Desmond is describing a threefold tension between humanity and metaphysics: the drive to self-control, the neglect of the wonder of being, and the separation of goodness and being by means of appropriating all value-giving to the self. These are systematic, though they have reached a particular intensity in the modern forgetting of the goodness of being. The modern, and the post-modern for that matter, might be particularly anti-metaphysical, but this is not to say that it is totally unique in history or that metaphysics won’t return. Like Sanders, Desmond is trying to awaken the closed autonomous self to the wonder of being beyond the subject. Sanders writes, “It is a small awakening, to surface from thoughts of myself and my kind and to rise up into the blooming, darting, singing world.” Desmond’s own work, sourced from his reflections on Hegel in particular, is an attempt to restore the wonder at the goodness of being. It is an attempt to awaken us again the ‘blooming, darting, singing world’ that exists beyond our construction.

J.M.W. Turner’s The Sun Setting Over a Lake c. 1840

J.M.W. Turner’s The Sun Setting Over a Lake c. 1840

I have turned to Desmond’s recent book because it speaks to core traits of Christian genealogy. First is his emphasis on metaphysics. The tendency in genealogical work after Nietzsche is to avoid metaphysics and the questions of how we speak of being. This is true even amongst Catholics who have a stronger attachment to metaphysical thinking. But to operate within this tendency is to remain limited by the modern. If part of the task of genealogical thinking is to disrupt the modern frame of thinking, then we ought to renew the many possibilities of metaphysics. Second, Christian genealogy must remain open to otherness. We do so by listening to other modes of genealogical thinking, attending to the newness of things, and continuing to listen to revelation. Lastly, a Christian genealogy must remain committed to the goodness of creation particularly in the face of our ecological crisis.
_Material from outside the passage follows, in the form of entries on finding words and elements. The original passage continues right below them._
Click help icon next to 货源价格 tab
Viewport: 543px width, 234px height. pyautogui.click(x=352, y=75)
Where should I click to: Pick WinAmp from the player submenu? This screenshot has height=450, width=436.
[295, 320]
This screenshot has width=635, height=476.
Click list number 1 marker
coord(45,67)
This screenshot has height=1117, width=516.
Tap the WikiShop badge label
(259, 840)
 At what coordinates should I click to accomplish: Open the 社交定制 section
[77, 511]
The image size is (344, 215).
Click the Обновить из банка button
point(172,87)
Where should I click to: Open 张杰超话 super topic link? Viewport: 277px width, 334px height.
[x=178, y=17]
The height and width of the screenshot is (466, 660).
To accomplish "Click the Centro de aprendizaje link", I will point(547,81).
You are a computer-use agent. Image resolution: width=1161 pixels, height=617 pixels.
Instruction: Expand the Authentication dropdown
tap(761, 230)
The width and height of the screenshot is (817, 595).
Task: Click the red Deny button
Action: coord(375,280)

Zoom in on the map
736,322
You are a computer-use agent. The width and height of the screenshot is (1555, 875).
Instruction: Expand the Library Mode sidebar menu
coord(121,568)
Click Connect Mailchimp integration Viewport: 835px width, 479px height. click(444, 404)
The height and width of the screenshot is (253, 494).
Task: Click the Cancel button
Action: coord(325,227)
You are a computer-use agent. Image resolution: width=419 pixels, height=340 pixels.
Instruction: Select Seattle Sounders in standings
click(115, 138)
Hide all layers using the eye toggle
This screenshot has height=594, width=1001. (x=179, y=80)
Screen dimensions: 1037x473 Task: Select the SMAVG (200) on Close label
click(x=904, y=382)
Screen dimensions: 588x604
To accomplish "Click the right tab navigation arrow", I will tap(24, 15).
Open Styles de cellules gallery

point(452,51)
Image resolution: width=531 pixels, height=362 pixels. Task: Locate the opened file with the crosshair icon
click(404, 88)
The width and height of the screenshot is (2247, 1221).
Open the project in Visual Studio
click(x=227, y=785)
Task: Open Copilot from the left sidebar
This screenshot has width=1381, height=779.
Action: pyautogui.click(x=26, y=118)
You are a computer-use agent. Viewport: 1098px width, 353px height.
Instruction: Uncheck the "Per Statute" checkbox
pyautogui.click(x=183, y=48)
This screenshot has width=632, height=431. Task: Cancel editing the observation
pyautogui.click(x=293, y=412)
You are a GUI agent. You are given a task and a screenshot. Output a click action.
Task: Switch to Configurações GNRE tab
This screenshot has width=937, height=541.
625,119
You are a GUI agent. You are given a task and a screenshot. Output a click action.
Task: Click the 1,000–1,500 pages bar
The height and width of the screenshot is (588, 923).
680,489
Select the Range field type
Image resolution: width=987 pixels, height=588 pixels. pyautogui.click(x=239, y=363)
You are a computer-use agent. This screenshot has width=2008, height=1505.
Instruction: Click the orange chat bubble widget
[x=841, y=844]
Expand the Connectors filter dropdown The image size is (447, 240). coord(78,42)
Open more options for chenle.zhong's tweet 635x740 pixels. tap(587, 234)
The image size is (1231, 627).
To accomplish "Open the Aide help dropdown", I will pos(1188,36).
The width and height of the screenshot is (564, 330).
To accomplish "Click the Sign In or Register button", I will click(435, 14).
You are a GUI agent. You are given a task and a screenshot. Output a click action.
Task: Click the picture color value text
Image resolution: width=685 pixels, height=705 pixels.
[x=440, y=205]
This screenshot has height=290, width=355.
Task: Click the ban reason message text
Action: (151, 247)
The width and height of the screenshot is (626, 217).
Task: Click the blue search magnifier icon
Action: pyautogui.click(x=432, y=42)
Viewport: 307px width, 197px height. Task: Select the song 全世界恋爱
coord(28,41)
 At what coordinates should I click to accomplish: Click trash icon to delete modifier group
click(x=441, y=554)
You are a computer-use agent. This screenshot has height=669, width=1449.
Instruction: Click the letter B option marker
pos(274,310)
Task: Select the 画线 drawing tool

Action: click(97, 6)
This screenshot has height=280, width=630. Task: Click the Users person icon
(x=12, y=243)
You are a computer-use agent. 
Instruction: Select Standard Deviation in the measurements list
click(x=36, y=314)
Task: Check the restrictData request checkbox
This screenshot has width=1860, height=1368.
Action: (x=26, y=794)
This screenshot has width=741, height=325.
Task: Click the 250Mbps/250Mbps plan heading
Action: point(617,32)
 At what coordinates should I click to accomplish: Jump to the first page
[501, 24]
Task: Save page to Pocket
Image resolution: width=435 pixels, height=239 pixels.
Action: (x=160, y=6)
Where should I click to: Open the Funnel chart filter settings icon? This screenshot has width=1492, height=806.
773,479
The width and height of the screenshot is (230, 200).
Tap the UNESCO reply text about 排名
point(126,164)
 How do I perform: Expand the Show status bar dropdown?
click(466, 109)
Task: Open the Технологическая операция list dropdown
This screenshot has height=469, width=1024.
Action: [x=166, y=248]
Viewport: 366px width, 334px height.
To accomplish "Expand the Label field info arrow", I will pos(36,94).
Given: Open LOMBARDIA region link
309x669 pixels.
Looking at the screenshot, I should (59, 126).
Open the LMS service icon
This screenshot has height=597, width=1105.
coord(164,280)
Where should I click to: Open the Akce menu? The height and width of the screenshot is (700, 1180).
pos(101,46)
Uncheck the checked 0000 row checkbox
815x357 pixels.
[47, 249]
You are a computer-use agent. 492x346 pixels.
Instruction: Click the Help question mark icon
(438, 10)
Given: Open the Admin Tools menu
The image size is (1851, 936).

William Desmond’s attempt to rethink the void of being is ultimately a summons to attend to the full goodness of being and a return to wonder. It is a thinking through of our genealogical origin as created beings in God’s first words. God not only said “let there be,” but God also saw that creation is good. Desmond’s work continues to remind us that being and goodness need to be at the forefront of our thought even when doing genealogical work.